Analyseur biochimique : introduction à trois méthodes d'analyse couramment utilisées

Avec les progrès continus de la technologie médicale, les analyseurs biochimiques, en tant qu’outils clés du diagnostic médical, jouent un rôle important dans les applications cliniques. Les analyseurs biochimiques peuvent analyser rapidement et avec précision les composants chimiques de divers échantillons biologiques, fournissant ainsi aux médecins une base de diagnostic importante et des suggestions de traitement. Dans cet article, nous présenterons les trois principales méthodes d'analyse couramment utilisées dans les analyseurs biochimiques pour aider chacun à mieux comprendre le principe de fonctionnement et les scénarios d'application de cet équipement médical.

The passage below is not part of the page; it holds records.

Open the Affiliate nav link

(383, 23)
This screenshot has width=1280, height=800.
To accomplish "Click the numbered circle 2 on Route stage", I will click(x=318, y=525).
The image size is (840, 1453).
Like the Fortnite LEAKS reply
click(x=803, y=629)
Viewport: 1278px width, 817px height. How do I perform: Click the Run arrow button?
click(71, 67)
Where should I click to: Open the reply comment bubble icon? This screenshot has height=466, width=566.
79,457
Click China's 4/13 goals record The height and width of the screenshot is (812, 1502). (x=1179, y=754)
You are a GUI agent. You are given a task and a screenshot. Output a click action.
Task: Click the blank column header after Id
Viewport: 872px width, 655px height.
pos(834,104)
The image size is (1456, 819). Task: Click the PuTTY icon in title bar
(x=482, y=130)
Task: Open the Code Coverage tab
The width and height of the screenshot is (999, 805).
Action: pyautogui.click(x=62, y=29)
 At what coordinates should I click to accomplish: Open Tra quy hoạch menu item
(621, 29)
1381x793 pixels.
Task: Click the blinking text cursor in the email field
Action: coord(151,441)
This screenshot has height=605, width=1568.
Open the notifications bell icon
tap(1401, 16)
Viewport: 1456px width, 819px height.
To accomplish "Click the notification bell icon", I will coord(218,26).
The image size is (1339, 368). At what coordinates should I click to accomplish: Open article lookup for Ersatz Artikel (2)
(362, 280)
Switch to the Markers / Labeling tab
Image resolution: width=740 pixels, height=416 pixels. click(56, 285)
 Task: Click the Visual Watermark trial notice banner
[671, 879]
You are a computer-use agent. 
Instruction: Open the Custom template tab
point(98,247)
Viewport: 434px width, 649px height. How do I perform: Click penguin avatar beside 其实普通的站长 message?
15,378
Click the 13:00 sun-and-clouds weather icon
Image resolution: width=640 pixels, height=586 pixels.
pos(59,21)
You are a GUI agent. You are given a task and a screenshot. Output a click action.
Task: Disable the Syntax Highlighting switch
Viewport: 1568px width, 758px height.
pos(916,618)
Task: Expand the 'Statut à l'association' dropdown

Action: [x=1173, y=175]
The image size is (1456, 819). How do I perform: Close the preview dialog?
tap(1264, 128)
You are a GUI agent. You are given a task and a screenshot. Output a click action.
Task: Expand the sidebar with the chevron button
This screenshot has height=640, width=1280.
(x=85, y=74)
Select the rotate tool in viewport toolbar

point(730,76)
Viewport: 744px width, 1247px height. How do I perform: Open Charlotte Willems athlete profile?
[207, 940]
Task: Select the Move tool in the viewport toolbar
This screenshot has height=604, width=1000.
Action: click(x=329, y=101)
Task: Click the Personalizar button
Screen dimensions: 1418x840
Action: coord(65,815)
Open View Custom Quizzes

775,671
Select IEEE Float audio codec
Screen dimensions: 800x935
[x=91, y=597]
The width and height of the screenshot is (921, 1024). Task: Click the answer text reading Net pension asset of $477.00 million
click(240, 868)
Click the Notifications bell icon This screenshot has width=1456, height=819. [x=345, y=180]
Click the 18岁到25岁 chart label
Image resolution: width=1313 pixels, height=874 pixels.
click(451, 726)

Il existe trois catégories de méthodes d'analyse couramment utilisées pour les analyseurs biochimiques, à savoir la méthode du point final, la méthode à temps fixe et la méthode cinétique.
Méthode du point final :

Cela signifie qu'après une période de réaction, la réaction atteint l'équilibre. Puisque la constante d'équilibre de la réaction est très grande, on peut considérer que tous les substrats (substances d'essai) sont convertis en produits. L'absorbance de la solution réactionnelle ne change plus et n'est lié qu'à la concentration de l'analyte. Ce type de méthode est souvent appelé méthode « point final », ou plus précisément méthode « équilibrée ».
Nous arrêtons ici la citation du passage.